Problem requirements: Set down every line below, word for word.

Input data:
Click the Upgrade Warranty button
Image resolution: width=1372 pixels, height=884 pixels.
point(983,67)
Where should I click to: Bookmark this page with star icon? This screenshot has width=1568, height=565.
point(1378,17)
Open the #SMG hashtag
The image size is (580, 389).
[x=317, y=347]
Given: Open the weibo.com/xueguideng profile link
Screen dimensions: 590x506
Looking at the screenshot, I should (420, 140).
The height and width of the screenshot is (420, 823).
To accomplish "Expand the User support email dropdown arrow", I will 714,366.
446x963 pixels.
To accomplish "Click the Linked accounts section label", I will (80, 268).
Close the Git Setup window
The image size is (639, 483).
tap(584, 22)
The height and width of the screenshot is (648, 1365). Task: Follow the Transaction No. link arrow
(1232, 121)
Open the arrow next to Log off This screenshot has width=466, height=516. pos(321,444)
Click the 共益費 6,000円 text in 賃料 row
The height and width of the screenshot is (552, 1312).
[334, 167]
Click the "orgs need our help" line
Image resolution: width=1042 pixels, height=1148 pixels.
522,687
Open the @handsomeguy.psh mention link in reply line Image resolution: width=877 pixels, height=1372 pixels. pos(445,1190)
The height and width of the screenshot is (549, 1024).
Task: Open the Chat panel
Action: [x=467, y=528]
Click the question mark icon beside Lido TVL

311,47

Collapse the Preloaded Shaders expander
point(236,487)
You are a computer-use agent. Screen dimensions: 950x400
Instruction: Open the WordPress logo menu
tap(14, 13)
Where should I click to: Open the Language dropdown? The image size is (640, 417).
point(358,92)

Your response:
Click the Upgrade Warranty button
Image resolution: width=1372 pixels, height=884 pixels.
point(983,67)
Where should I click to: Bookmark this page with star icon? This screenshot has width=1568, height=565.
point(1378,17)
Open the #SMG hashtag
The image size is (580, 389).
[x=317, y=347]
Given: Open the weibo.com/xueguideng profile link
Screen dimensions: 590x506
Looking at the screenshot, I should (420, 140).
The height and width of the screenshot is (420, 823).
To accomplish "Expand the User support email dropdown arrow", I will 714,366.
446x963 pixels.
To accomplish "Click the Linked accounts section label", I will (80, 268).
Close the Git Setup window
The image size is (639, 483).
tap(584, 22)
The height and width of the screenshot is (648, 1365). Task: Follow the Transaction No. link arrow
(1232, 121)
Open the arrow next to Log off This screenshot has width=466, height=516. pos(321,444)
Click the 共益費 6,000円 text in 賃料 row
The height and width of the screenshot is (552, 1312).
[334, 167]
Click the "orgs need our help" line
Image resolution: width=1042 pixels, height=1148 pixels.
522,687
Open the @handsomeguy.psh mention link in reply line Image resolution: width=877 pixels, height=1372 pixels. pos(445,1190)
The height and width of the screenshot is (549, 1024).
Task: Open the Chat panel
Action: [x=467, y=528]
Click the question mark icon beside Lido TVL

311,47

Collapse the Preloaded Shaders expander
point(236,487)
You are a computer-use agent. Screen dimensions: 950x400
Instruction: Open the WordPress logo menu
tap(14, 13)
Where should I click to: Open the Language dropdown? The image size is (640, 417).
point(358,92)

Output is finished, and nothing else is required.